I would say that capital punishment is not fair in the ultimate two wrongs do not make a right simple addition / subtraction metaphor used for children. But to make the world fair and honor the passions of those in pain and suffering, we all need to change some our truly childish lurid focus and become collectively designated mourners for the victims and all those interdependently suffering for them. I learned on New Year's Day of 2006 through a phone call of the death of a couple I knew as well as everyone nearly in Richmond, a once famous (-for-Richmond) rock star Brian Harvey whose first band I had covered in 1980 and his wife who ran the toy store that is still the best toy store I have ever been in to date. I called my friend Ainslee de Wolf in Los Angeles who sat in on their recording sessions and worked from her film experience on their video, and also my friend Katharine Gates who now lives in Westchester who did the Joe Coleman books with her imprint Gates of Heck, immediately after the news, as I am sure they called or emailed everyone they knew. I went to a funeral just a year later and someone said it was the Richmond 9/11, but the worst and most painful irony was seeing the oscar winning Capote film of the period in his life where he conceived of In Cold Blood. I don't know when we may grow up as a country and realize the most profound meaning of the banality of evil and become the designated mourners of the victims of murders doubtlessly harder to write but infinitely richer lives. I do hope someone could write a book on the Harvey Family, the stories of the entire Richmond community could fill volumes. I don't want to know anything about the murderers, they are banal and evil as it gets in a society constructed such as ours, but just talked to my closest friend about the ongoing legal system and its way of dealing with it and the continued discussion in Richmond, and neither of us find it in our hearts to have capital punishment and know that they will die.

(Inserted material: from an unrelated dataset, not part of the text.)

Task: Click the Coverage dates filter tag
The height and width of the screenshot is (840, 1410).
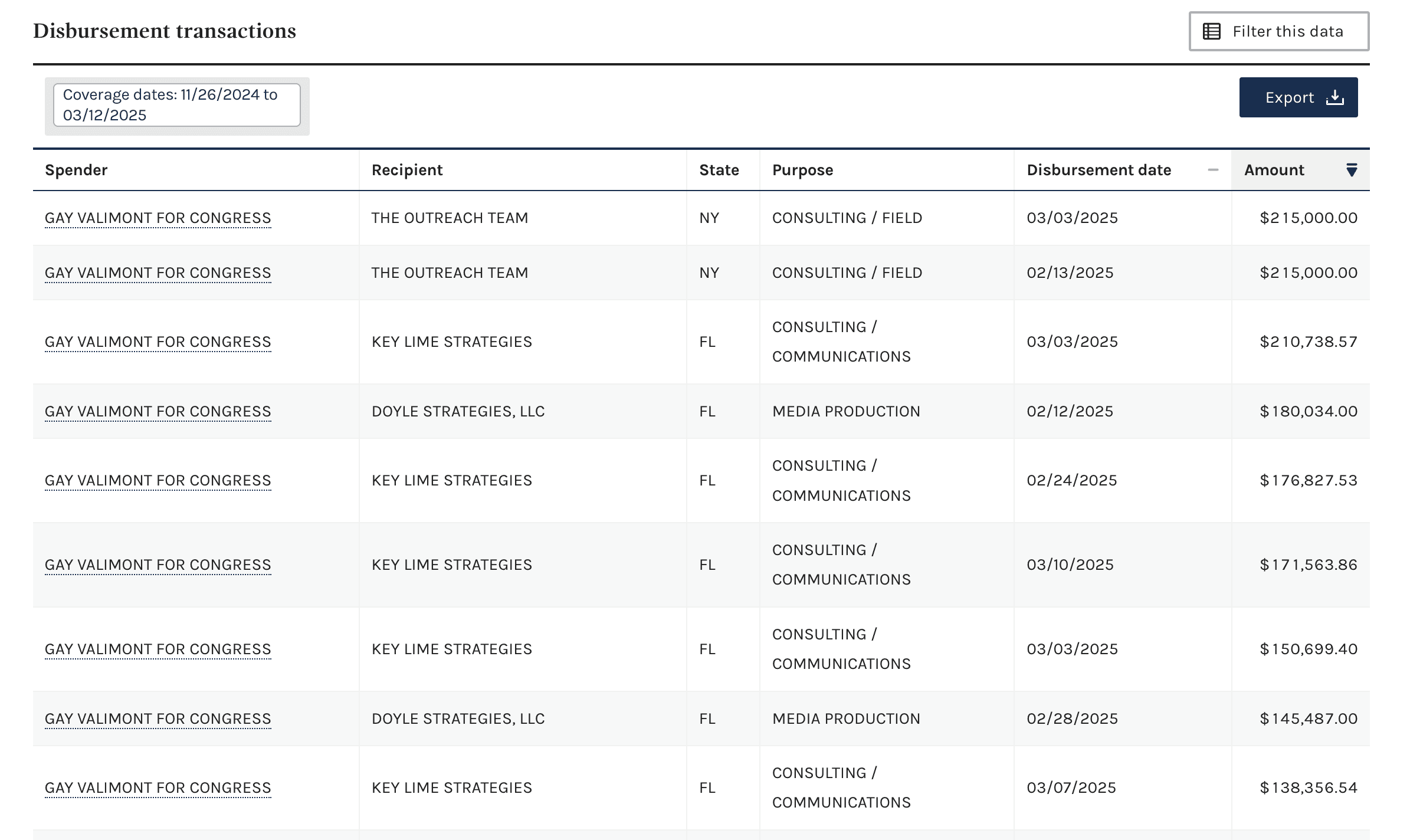Action: pyautogui.click(x=176, y=105)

However Peter Saul's paintings like this, as one gets older, remind me that humor is also anger management and grief management too. Temperamentally I lean to satire and black humor having no terror problems compared to the anger and grief I have as someone approaching the elder status I am looking forward to. I think the idea of hip after forty is absurd and a good way to turn oneself into a cartoon, and immoral as a simple way of never having to think anything through for the rest of one's life. The United States loves cartoons and comics too much to become a self destructive until the end one for the rest of the world to only gape at and go tribal or go down with. Time to make some decisions, if the art world is going to have anything to say to anyone outside of it.


The Harvey Family


The Harvey family
In the early afternoon of January 1, 2006, Kathryn, Bryan, Stella, and Ruby Harvey, a family of four, were found beaten, slashed and bound with electrical cord and tape in the basement of their burning house in the Woodland Heights district of Richmond, Virginia.

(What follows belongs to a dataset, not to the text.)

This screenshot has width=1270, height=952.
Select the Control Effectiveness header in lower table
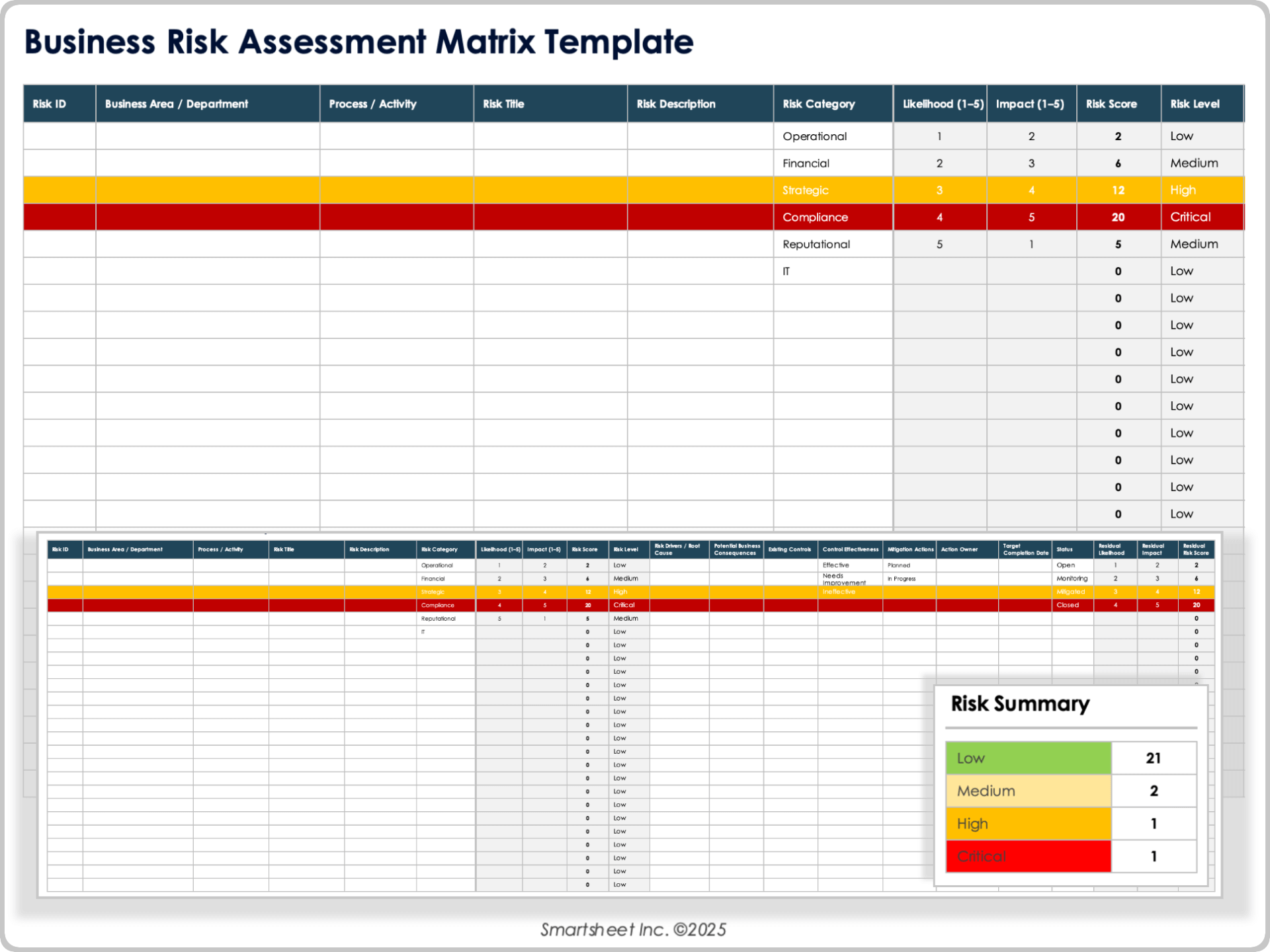point(849,549)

Kathryn Harvey, 39, was the co-owner of a popular local toy shop called "World of Mirth" in the Carytown district of Richmond, and the half-sister of actor Steven Culp. Bryan Harvey, 49, was an indie musician of note, a former member of House of Freaks, a two-man band who had recorded, performed and had a following of note in Los Angeles and college radio stations until both members decided to move back to Richmond. Their daughters Stella and Ruby were 9 and 4, respectively. Bryan and Kathryn died of blunt-force trauma to the head, Stella of smoke inhalation and blunt-force trauma to the head, and Ruby of stab wounds to her back, one of which punctured her lung. [6]
The Drive-by Truckers recorded a song about the Harveys for their album, Brighter Than Creation's Dark. The song , titled "Two Daughters and a Beautiful Wife," is sung from Bryan's point of view.